Объекты сочиняют тексты; скажем, Пастернак сочинил стихотворение «Пизда», в котором обсценизм повторен 17 раз. Это чуть-чуть похоже на Пастернака, и, видимо, кажется Сорокину весьма остроумным и скандалезным. Кстати, лучше всего удалась имитация Андрея Платонова. С ним связан и сюжет «голубого сала», напоминающий о платоновском «веществе существования»: объекты в процессе сочинительства, которое само по себе мало кого интересует (только биофилолога Бориса Глогера), продуцируют голубое сало — вещество с нулевой энтропией, которое является источником бесконечной энергии. За это сало в 2068 году разворачивается борьба, у Глогера и его коллег сало похищают сектанты-землеёбы, исповедующие фаллический культ с сильным славянским оттенком, они посылают сало с помощью машины времени в виртуальный 1954 год — товарищу Сталину (переход во времени из 2068 года в 1954-й совершается на 168-й странице, точно посредине романа). Излагаю сюжет просто для порядка, никакого смысла в нем нет.

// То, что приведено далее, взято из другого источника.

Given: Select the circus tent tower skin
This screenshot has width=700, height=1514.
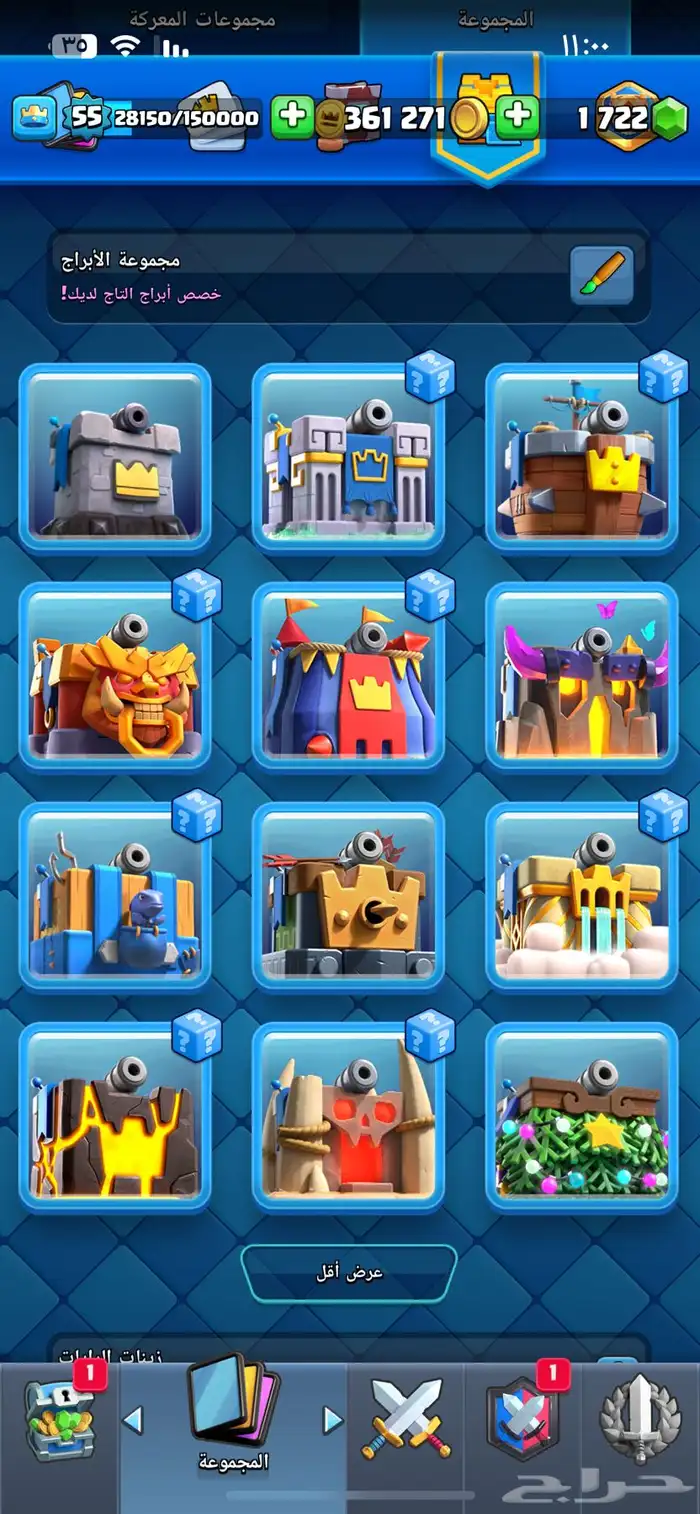Looking at the screenshot, I should pyautogui.click(x=348, y=677).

Зато есть элементы плагиата или, говоря мягче, интертекстуальности. Скажем, язык, на котором изъясняются в 2068 году создатели клонированных  объектов, — это явный вариант новояза все того же Оруэлла; анонимный текст в тексте «Заплыв» стилем и колоритом напоминает «Мы» Замятина; славянские землеёбы со своими поисками земного рая сделаны из оккультных теорий, модных в Третьем рейхе и ныне у нас неоднократно популяризованных (см., например, компиляцию: Первушин А. И. Оккультные тайны НКВД и СС. — СПб.; М., 1999, в которой указаны все популярные изложения теории мирового льда, концепций «Аненербе», теории полой Земли, элементы которых использовал Сорокин); смесь русского мата, китайских (в конце книги дан словарь, без которого текст не понять), немецких и английских слов напоминает известный анекдот времен страха перед китайской угрозой: английский для отъезжающих, китайский для остающихся (отсюда широкое использование омофонов, например, ханкун муденъ, что буквально значит «авианосец», или бэнхуй — «катастрофа», метафорически соответствующая рус. обсц. «конец»). Между прочим, элемент плагиата присутствует и здесь, ибо в неопубликованном романе Якова Персикова «Прорва», о рукописи которого подробно и ярко писал Вяч. Курицын, текст написан на пяти языках, причем, «эти языки вполне одушевленно вступают в какие-то совершенно свои отношения, переводят буквы и слова друг с друга друг на друга… Причем «язык» здесь — откровенный эвфемизм, он явно намекает на другую часть тела… Апофеоз экспериментов Персикова — пятый язык, изобретенный лично автором «Прорвы «. Язык не особенно сложный, грамматика явно слизана с эсперанто.., а слов — всего двести. Все они присутствуют в словарике в приложении к роману…».

[/smszamok]

Нетрудно видеть, как много автор «Сала» позаимствовал в романе, который в России известен всего нескольким читателям. Иными словами, натащено отовсюду, что довольно ярко характеризует тот творческий бэнхуй, в котором нынче оказался Владимир Сорокин.